ABOUT THIS TASK: How many lines in the entries below include the string "agent"? Answer with the number only.

RAW DATA:

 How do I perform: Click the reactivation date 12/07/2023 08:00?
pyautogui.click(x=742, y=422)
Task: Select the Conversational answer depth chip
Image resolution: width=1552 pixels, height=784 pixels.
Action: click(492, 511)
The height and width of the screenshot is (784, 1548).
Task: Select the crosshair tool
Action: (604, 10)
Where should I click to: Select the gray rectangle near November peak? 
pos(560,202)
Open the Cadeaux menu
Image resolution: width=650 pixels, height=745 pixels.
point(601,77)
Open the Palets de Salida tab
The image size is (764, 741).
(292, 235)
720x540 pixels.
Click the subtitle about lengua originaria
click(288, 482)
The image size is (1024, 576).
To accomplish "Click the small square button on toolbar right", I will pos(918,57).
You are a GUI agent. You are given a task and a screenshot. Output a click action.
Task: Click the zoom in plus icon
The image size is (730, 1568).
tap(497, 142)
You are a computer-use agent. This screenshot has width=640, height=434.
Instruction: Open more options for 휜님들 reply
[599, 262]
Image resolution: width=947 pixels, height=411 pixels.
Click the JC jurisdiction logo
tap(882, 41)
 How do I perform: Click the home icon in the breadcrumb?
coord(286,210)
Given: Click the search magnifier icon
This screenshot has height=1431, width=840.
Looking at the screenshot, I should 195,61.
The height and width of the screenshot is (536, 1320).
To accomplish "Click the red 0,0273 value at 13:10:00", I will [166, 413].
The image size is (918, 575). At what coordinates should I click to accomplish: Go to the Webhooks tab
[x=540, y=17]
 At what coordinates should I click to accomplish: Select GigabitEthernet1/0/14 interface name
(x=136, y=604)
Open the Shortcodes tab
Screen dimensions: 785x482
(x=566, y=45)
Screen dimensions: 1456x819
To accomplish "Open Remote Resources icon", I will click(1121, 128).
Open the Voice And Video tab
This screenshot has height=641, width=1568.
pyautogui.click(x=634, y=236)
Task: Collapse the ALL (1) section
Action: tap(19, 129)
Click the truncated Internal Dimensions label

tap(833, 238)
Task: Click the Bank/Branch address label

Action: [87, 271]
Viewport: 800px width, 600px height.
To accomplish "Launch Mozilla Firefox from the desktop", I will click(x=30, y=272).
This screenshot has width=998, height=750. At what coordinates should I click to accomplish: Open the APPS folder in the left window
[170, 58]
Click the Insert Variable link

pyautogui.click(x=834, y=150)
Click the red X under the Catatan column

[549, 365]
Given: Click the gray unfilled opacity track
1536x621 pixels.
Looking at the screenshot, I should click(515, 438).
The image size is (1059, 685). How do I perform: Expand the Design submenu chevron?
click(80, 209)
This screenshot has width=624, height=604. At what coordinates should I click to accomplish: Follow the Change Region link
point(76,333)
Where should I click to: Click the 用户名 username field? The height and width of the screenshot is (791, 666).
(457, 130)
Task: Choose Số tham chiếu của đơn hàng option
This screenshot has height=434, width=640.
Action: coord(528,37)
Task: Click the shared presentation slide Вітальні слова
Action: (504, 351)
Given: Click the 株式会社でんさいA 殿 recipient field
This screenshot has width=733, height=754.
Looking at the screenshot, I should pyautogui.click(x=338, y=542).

FINISHED TASK: 2